Reste le dernier des cinq mousquetaires, mon préféré, François le maudit qui est venu empester la confrontation de son odeur nauséabonde de pestiféré. Pensez, ma bonne dame, c’est lui qui… vous savez… on dit même que… et il aurait aussi… avec Pénélope, si, si… Pensez que je suis bien informée, je l’ai lu chez ma coiffeuse… Il se tenait calme, se faisait tout petit pour se faire oublier et regardait ses concurrents en coin avec des yeux de vieille tortue bridée, ou parfois des haussements de sourcils provoquant une transhumance pilaire.

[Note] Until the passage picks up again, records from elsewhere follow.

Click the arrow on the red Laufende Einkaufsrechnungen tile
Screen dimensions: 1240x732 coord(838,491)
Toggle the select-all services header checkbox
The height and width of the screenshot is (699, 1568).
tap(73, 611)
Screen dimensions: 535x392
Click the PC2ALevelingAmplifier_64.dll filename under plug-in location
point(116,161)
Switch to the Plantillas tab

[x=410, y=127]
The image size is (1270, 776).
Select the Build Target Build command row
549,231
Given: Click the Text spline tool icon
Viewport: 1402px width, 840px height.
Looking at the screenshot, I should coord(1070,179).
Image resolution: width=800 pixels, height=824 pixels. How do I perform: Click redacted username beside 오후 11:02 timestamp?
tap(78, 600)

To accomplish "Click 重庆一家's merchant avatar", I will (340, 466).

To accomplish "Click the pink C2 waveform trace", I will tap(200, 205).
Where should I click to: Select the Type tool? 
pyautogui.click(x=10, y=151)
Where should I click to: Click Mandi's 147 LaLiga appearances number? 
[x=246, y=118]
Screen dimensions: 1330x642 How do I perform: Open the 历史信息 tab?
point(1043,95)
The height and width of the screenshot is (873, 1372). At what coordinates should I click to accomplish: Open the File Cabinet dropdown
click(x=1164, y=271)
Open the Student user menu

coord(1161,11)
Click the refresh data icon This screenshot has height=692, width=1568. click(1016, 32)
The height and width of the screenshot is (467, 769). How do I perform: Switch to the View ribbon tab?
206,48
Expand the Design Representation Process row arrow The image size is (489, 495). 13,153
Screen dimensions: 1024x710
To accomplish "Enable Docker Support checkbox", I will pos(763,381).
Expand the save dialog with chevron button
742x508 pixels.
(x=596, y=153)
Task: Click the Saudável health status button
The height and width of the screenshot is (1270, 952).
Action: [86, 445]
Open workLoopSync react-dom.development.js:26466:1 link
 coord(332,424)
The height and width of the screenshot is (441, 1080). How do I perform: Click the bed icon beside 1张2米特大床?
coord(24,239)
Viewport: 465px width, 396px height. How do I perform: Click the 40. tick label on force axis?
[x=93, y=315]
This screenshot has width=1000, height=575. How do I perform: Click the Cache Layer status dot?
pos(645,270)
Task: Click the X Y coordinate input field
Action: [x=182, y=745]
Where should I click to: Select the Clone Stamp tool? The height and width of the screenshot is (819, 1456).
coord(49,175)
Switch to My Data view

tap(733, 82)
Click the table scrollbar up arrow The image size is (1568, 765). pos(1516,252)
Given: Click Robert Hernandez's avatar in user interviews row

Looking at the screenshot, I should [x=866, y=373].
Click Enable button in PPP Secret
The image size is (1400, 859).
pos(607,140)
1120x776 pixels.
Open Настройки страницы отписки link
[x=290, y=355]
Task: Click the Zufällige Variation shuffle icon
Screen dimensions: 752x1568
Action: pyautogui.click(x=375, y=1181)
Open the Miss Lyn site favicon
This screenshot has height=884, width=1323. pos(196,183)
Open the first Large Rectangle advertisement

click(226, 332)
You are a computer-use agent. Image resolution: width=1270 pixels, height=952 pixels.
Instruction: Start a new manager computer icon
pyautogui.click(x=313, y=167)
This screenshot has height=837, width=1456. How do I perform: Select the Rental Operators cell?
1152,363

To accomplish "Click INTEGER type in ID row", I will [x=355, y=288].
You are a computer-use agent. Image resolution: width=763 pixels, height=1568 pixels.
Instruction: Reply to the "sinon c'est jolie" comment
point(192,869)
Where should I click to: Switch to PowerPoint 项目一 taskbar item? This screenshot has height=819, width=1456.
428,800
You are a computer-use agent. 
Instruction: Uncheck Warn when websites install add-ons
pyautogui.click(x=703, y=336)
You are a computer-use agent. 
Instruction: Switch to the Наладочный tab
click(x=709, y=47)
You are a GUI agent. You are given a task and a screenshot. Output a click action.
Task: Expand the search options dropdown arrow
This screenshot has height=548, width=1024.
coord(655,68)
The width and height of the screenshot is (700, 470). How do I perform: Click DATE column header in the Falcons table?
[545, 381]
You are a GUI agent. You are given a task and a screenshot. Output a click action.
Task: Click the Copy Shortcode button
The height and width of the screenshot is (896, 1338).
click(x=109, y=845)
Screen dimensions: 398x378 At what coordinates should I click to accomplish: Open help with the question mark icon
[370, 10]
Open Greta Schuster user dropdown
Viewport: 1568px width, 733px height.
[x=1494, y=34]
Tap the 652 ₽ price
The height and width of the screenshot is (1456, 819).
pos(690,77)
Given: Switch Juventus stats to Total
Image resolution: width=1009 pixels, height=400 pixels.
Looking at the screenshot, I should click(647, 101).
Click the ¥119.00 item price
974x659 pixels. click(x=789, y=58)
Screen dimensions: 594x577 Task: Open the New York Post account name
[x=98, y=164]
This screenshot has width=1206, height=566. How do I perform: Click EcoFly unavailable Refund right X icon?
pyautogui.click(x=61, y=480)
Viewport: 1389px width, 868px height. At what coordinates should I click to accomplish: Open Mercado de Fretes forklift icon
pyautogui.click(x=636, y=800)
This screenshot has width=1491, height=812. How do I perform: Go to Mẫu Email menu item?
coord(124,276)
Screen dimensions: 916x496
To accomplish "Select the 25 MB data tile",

Le bonhomme se voulait raisonnable, mais il était aussi audible que dans un hôpital de fous. L’heure était à la dépense et à la débauche de milliards à gogo pour capter l’attention d’électeurs crédules. Les quatre cavaliers de l’Apocalypse, à ses côtés, se chauffaient les esprits dans la surenchère, à vouloir dépenser des milliards qu’ils n’ont pas. La tortue Fillon préférait attendre son heure sagement; après tout, la ligne d’arrivée est encore loin. Elle n’en a pas moins donné quelques coups de griffe bien sentis, notamment à la passionaria de la cause du Franc. Pour finir par une déclaration d’une grande densité qui remettait l’horloge au milieu du village. François était remis en selle…. Le voilà parti chevauchant derrière le candidat choisi pour nous par les médias…

Une réflexion sur « Les leçons du débat »

  1. Merci Bernard pour ce résumé, je regrette presque de m’être contrainte à suivre le débat jusqu’à sa fin. La prochaine fois je passerai mon « tour » et je viendrai aux infos sur Calembredaines. Car ce n’était pas hélas pas du niveau des Mitterrand – Chirac. Je n’ai vu aucun animal là-dedans et c’est bien dommage. En parlant d’animal, fais moi une faveur et échange le steak haché chevalin (qui me chagrine fort) contre hem, tiens j’ai une idée : Sarko, par exemple. Je me souviens de sa prise de parole après un échange avec Vladi et je pense que çà peut faire l’affaire… Kenavo.